Wan Laisheng (万籁声; 1903–1992) was a Chinese martial artist and author.

==Early life==
Wan was born into an affluent scholar's family in Hubei in 1903. He studied at the China Agricultural University and after graduation became a member of the faculty there. It was at the University that he met Liu Xinzhou, who taught him the Liu He Man (Six Harmonies Style) of Shaolin boxing. Wan also sought out the martial arts master Du Xinwu, who was working at the Ministry of Agriculture, and learned Zi Ran Men boxing from him.

==Writing career==
Whilst working at the University, Wan wrote a series of articles on the martial arts for the Chen Bao Morning News. In 1928, these articles were republished as a book, A Collection of Reviews on Martial Arts. Over the course of his career Wan authored sixteen books on a variety of topics. The most well-known is The Common Basis of Martial Arts (1927), a treatise on many different aspects of the martial arts, with a distinct emphasis on the propagation of martial arts for public health. In The Common Basis..., Wan recommends the investigation and modernisation of traditional Chinese martial arts, a demand that was to be echoed by Bruce Lee and other revivalists some fifty years later. Other books by Wan include titles on philosophy (One Zero Philosophy), medicine and bone-setting (Traditional Chinese Orthopedics), the martial arts (Zi Ran Men, Illustrated Shaolin Lou Han Boxing, Essence of Wushu) and historical biography (Zhang Sun Fen).

==Martial arts career==
Around the start of his writing career, Wan was also becoming nationally famous for his appearances in martial arts competitions. A successful appearance at the first national contest of the Central Guoshu Institute in 1928 led to a government-sponsored post as director of the Guangdon-Guangxi Martial Arts Academy. It also attracted the interest of Liu Baichuan, a master of the Shaolin Luohan style. Hearing about Wan's exploits at the competition, Liu travelled from Shanghai to Nanjing to challenge the newcomer. The challenge was met by Wan's teacher Du Xinwu, who afterwards recommended that Liu take Wan on as a student.

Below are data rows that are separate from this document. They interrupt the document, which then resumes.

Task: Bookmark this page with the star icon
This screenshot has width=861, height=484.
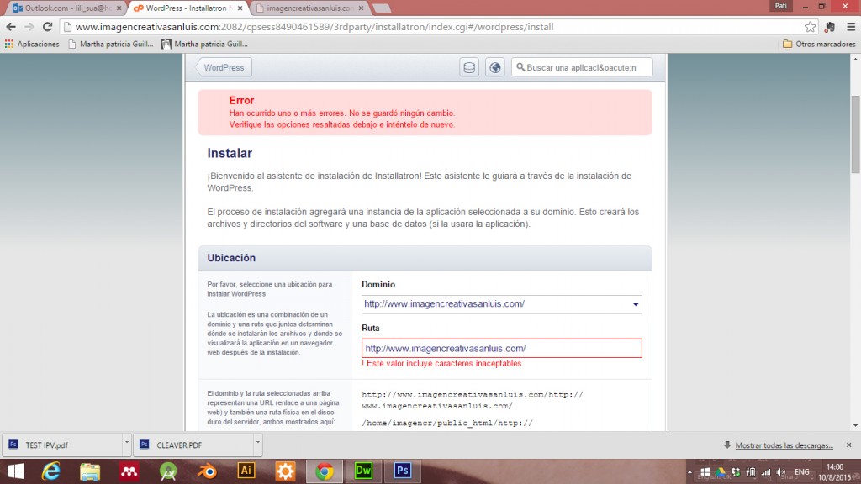Action: click(x=810, y=26)
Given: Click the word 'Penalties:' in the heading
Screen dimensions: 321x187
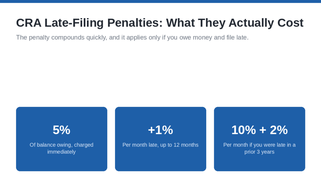Looking at the screenshot, I should [135, 23].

Wan was one of the "Five Tigers" (the others being Gu Ruzhang, Li Xianwu, Wang Xiao and Fu Zhensong) who were dispatched to Guangzhou to teach their martial arts methods.

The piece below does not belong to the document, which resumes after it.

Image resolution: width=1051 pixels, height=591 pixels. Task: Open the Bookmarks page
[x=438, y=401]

Wan held a number of posts during his teaching career. Among other appointments, he was in charge of the Ling Guang Wushu Gymnasium, and was a chief instructor at the Wushu Military Training Centre. He also ran the Hunan Wushu Institute and taught at Guangxi University. In 1939, he established the Yong'an Teachers School of Physical Education. In 1944, Wan became Professor of Sports at Fujian Agriculture and Forestry University, which was to be his last teaching position. He retired from teaching martial arts in 1951, but remained an active practitioner until his death.